» EXTRAIT SOURCE
Saint Edouard

Fête le 13 octobre


Les rois de la race anglo-saxonne s’étaient succédés en paix depuis près de deux siècles sur le trône de la Grande-Bretagne, quand, en la fête de Saint-Brice (1002), Ethelrède II pour se défaire des Danois qui menaçaient peu à peu d’envahir son royaume, les attira à des festins, et les fit tous égorger. Suénon 1er, roi de Danemark, vengea la mort de ses sujets par la conquête de l’Angleterre : mais il mourut bientôt, et Ethelrède reprit le sceptre et la couronne.

A sa mort, Edmon II, son fils aîné, hérita du trône et résista avec vigueur aux envahissements du roi de Danemark, le vainquit en deux rencontres ; mais victime de la perfidie d’Edric, duc de Mercie, il dût céder enfin le royaume à son rival, et périt assassiné un mois après (1016).

Pendant ces troubles, la reine Emma, seconde femme d’Ethelrède, s’était retirée avec ses deux fils, Edouard et Alfred, chez son frère, Richard II, duc de Normandie.

Dans cet exil, Edouard verra s’écouler trente-cinq années de sa vie, donnant à tous les exemples de ses vertus. Nous avons peu de détails sur cette période de la vie du prince. Doué d’un caractère doux, ami de la solitude, il passait de longues heures dans les églises, assistait aux offices divins, et conversait familièrement avec les religieux.

» OBJECTIF 1
Répondez aux questions suivantes d'après l'extrait sur saint Édouard.
(a) En quelle fête et en quelle année Ethelrède II fit-il égorger les Danois ?
(b) Quel personnage causa par sa perfidie la perte d'Edmon II ?
(c) Chez qui la reine Emma se retira-t-elle avec ses deux fils ?

» DONNÉES À UTILISER
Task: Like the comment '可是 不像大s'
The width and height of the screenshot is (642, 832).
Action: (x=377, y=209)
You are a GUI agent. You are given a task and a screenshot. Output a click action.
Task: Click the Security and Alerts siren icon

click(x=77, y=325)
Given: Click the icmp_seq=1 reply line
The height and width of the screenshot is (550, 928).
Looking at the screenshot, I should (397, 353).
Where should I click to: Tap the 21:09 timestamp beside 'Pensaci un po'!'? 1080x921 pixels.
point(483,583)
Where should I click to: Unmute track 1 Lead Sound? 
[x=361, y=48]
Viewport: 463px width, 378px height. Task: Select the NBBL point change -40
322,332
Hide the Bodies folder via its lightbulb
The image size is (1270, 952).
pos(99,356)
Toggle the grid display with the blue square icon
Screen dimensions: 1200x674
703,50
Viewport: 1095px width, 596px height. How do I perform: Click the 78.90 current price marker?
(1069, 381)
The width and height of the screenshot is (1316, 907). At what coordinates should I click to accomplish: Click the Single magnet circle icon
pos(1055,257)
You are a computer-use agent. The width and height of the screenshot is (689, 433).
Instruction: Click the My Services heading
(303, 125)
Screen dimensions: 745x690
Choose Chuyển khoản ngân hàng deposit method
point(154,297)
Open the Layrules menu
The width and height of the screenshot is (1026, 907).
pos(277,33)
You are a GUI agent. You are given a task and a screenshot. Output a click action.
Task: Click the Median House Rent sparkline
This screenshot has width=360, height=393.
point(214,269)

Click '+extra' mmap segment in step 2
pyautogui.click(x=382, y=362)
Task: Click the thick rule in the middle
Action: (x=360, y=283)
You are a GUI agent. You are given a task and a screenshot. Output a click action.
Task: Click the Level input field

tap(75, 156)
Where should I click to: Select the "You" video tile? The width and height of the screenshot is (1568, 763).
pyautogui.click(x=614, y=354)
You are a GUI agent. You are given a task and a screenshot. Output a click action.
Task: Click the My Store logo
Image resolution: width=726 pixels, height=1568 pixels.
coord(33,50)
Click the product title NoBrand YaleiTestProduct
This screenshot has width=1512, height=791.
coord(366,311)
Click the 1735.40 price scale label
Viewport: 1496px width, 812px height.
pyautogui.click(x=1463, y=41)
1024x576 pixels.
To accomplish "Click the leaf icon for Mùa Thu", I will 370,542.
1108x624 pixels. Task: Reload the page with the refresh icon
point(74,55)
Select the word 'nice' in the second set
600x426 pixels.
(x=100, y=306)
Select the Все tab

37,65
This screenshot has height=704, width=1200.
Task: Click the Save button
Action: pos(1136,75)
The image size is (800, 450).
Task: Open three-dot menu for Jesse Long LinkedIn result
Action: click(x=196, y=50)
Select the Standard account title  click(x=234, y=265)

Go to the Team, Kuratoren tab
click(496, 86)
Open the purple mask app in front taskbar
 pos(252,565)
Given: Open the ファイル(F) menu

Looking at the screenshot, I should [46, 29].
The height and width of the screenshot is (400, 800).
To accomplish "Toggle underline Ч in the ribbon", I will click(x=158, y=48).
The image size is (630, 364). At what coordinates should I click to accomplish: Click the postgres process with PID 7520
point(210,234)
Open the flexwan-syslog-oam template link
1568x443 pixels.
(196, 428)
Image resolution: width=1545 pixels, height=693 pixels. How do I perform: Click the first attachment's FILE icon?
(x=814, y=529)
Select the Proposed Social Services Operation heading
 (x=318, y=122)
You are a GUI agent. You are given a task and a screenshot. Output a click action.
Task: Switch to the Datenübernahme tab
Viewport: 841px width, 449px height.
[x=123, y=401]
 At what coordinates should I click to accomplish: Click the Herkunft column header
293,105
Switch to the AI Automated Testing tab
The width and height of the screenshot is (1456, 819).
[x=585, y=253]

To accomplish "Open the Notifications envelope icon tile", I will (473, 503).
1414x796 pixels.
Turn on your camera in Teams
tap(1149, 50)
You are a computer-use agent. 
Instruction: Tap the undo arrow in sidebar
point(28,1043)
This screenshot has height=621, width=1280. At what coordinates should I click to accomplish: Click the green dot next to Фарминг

» OBJECTIF 2
Recopiez mot pour mot les lignes des enregistrements, en commençant à la ligne qui contient "Where should I click to: Select" et en vous arrêtant après celle qui contient "(x=814, y=529)".

» RÉPONSE RÉDIGÉE 1
(a) En la fête de Saint-Brice, en 1002.
(b) Edric, duc de Mercie.
(c) Chez son frère, Richard II, duc de Normandie.

» RÉPONSE RÉDIGÉE 2
Where should I click to: Select the "You" video tile? The width and height of the screenshot is (1568, 763).
pyautogui.click(x=614, y=354)
You are a GUI agent. You are given a task and a screenshot. Output a click action.
Task: Click the My Store logo
Image resolution: width=726 pixels, height=1568 pixels.
coord(33,50)
Click the product title NoBrand YaleiTestProduct
This screenshot has width=1512, height=791.
coord(366,311)
Click the 1735.40 price scale label
Viewport: 1496px width, 812px height.
pyautogui.click(x=1463, y=41)
1024x576 pixels.
To accomplish "Click the leaf icon for Mùa Thu", I will 370,542.
1108x624 pixels. Task: Reload the page with the refresh icon
point(74,55)
Select the word 'nice' in the second set
600x426 pixels.
(x=100, y=306)
Select the Все tab

37,65
This screenshot has height=704, width=1200.
Task: Click the Save button
Action: pos(1136,75)
The image size is (800, 450).
Task: Open three-dot menu for Jesse Long LinkedIn result
Action: click(x=196, y=50)
Select the Standard account title  click(x=234, y=265)

Go to the Team, Kuratoren tab
click(496, 86)
Open the purple mask app in front taskbar
 pos(252,565)
Given: Open the ファイル(F) menu

Looking at the screenshot, I should [46, 29].
The height and width of the screenshot is (400, 800).
To accomplish "Toggle underline Ч in the ribbon", I will click(x=158, y=48).
The image size is (630, 364). At what coordinates should I click to accomplish: Click the postgres process with PID 7520
point(210,234)
Open the flexwan-syslog-oam template link
1568x443 pixels.
(196, 428)
Image resolution: width=1545 pixels, height=693 pixels. How do I perform: Click the first attachment's FILE icon?
(x=814, y=529)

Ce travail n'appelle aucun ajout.